#### Your assignment
Repeat the listing below in full, keeping every character as it is.

[Material for this task Boundary: Start]

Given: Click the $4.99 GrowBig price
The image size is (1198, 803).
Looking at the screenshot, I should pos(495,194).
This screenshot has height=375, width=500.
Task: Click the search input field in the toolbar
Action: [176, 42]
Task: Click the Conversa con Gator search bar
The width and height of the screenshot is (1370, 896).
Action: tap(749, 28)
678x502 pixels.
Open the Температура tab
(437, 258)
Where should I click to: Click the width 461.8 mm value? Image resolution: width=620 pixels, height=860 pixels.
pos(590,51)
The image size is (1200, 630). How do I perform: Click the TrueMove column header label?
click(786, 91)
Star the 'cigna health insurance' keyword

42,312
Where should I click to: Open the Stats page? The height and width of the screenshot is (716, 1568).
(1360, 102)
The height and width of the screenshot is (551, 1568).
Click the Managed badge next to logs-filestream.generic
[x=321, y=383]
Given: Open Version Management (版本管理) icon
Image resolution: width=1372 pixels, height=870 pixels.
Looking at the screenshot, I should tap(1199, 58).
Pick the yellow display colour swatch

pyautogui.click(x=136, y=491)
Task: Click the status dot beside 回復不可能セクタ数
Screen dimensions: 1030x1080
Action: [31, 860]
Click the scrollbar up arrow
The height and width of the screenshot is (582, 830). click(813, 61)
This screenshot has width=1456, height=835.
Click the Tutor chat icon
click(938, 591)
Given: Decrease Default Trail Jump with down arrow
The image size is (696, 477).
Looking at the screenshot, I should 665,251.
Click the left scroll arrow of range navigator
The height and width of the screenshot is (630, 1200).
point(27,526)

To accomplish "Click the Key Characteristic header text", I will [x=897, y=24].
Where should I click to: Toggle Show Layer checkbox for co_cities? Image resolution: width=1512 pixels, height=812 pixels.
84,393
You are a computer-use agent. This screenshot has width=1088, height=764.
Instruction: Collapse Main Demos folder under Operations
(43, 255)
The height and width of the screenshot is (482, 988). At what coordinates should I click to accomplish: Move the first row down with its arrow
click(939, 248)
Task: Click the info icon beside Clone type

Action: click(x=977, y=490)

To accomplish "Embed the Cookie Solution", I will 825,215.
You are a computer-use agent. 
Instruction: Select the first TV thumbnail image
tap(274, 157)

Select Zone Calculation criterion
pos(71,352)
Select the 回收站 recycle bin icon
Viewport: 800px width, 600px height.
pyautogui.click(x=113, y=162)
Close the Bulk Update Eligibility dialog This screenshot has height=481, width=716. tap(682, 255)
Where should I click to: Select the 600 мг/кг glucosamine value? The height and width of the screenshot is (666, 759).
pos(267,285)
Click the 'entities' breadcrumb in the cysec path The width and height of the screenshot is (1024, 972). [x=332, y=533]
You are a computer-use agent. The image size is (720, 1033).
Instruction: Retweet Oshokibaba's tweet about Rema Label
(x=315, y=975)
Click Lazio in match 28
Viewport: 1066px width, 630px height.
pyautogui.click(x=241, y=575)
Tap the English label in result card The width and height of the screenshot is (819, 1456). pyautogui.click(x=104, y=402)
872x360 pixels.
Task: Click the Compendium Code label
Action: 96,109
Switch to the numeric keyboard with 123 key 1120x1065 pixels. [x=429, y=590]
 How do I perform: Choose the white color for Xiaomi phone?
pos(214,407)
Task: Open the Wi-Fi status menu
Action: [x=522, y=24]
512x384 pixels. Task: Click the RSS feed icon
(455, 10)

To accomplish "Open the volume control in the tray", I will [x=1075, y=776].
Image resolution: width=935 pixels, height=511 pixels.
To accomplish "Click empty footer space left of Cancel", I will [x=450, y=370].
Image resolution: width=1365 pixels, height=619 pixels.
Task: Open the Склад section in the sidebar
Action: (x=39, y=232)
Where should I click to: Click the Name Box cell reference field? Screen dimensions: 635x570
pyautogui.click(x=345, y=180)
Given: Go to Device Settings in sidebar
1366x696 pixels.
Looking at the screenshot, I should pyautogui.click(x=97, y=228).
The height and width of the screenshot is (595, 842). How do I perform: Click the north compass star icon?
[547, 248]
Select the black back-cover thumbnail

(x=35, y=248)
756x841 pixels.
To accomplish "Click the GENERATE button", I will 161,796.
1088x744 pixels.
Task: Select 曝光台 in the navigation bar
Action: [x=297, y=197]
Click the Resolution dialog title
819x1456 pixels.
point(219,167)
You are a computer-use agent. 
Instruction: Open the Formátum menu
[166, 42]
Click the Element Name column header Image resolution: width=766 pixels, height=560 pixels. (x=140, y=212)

[Material for this task Boundary: End]

#### Finished exercise
Given: Click the $4.99 GrowBig price
The image size is (1198, 803).
Looking at the screenshot, I should pos(495,194).
This screenshot has height=375, width=500.
Task: Click the search input field in the toolbar
Action: [176, 42]
Task: Click the Conversa con Gator search bar
The width and height of the screenshot is (1370, 896).
Action: tap(749, 28)
678x502 pixels.
Open the Температура tab
(437, 258)
Where should I click to: Click the width 461.8 mm value? Image resolution: width=620 pixels, height=860 pixels.
pos(590,51)
The image size is (1200, 630). How do I perform: Click the TrueMove column header label?
click(786, 91)
Star the 'cigna health insurance' keyword

42,312
Where should I click to: Open the Stats page? The height and width of the screenshot is (716, 1568).
(1360, 102)
The height and width of the screenshot is (551, 1568).
Click the Managed badge next to logs-filestream.generic
[x=321, y=383]
Given: Open Version Management (版本管理) icon
Image resolution: width=1372 pixels, height=870 pixels.
Looking at the screenshot, I should tap(1199, 58).
Pick the yellow display colour swatch

pyautogui.click(x=136, y=491)
Task: Click the status dot beside 回復不可能セクタ数
Screen dimensions: 1030x1080
Action: [31, 860]
Click the scrollbar up arrow
The height and width of the screenshot is (582, 830). click(813, 61)
This screenshot has width=1456, height=835.
Click the Tutor chat icon
click(938, 591)
Given: Decrease Default Trail Jump with down arrow
The image size is (696, 477).
Looking at the screenshot, I should 665,251.
Click the left scroll arrow of range navigator
The height and width of the screenshot is (630, 1200).
point(27,526)

To accomplish "Click the Key Characteristic header text", I will [x=897, y=24].
Where should I click to: Toggle Show Layer checkbox for co_cities? Image resolution: width=1512 pixels, height=812 pixels.
84,393
You are a computer-use agent. This screenshot has width=1088, height=764.
Instruction: Collapse Main Demos folder under Operations
(43, 255)
The height and width of the screenshot is (482, 988). At what coordinates should I click to accomplish: Move the first row down with its arrow
click(939, 248)
Task: Click the info icon beside Clone type

Action: click(x=977, y=490)

To accomplish "Embed the Cookie Solution", I will 825,215.
You are a computer-use agent. 
Instruction: Select the first TV thumbnail image
tap(274, 157)

Select Zone Calculation criterion
pos(71,352)
Select the 回收站 recycle bin icon
Viewport: 800px width, 600px height.
pyautogui.click(x=113, y=162)
Close the Bulk Update Eligibility dialog This screenshot has height=481, width=716. tap(682, 255)
Where should I click to: Select the 600 мг/кг glucosamine value? The height and width of the screenshot is (666, 759).
pos(267,285)
Click the 'entities' breadcrumb in the cysec path The width and height of the screenshot is (1024, 972). [x=332, y=533]
You are a computer-use agent. The image size is (720, 1033).
Instruction: Retweet Oshokibaba's tweet about Rema Label
(x=315, y=975)
Click Lazio in match 28
Viewport: 1066px width, 630px height.
pyautogui.click(x=241, y=575)
Tap the English label in result card The width and height of the screenshot is (819, 1456). pyautogui.click(x=104, y=402)
872x360 pixels.
Task: Click the Compendium Code label
Action: 96,109
Switch to the numeric keyboard with 123 key 1120x1065 pixels. [x=429, y=590]
 How do I perform: Choose the white color for Xiaomi phone?
pos(214,407)
Task: Open the Wi-Fi status menu
Action: [x=522, y=24]
512x384 pixels. Task: Click the RSS feed icon
(455, 10)

To accomplish "Open the volume control in the tray", I will [x=1075, y=776].
Image resolution: width=935 pixels, height=511 pixels.
To accomplish "Click empty footer space left of Cancel", I will [x=450, y=370].
Image resolution: width=1365 pixels, height=619 pixels.
Task: Open the Склад section in the sidebar
Action: (x=39, y=232)
Where should I click to: Click the Name Box cell reference field? Screen dimensions: 635x570
pyautogui.click(x=345, y=180)
Given: Go to Device Settings in sidebar
1366x696 pixels.
Looking at the screenshot, I should pyautogui.click(x=97, y=228).
The height and width of the screenshot is (595, 842). How do I perform: Click the north compass star icon?
[547, 248]
Select the black back-cover thumbnail

(x=35, y=248)
756x841 pixels.
To accomplish "Click the GENERATE button", I will 161,796.
1088x744 pixels.
Task: Select 曝光台 in the navigation bar
Action: [x=297, y=197]
Click the Resolution dialog title
819x1456 pixels.
point(219,167)
You are a computer-use agent. 
Instruction: Open the Formátum menu
[166, 42]
Click the Element Name column header Image resolution: width=766 pixels, height=560 pixels. (x=140, y=212)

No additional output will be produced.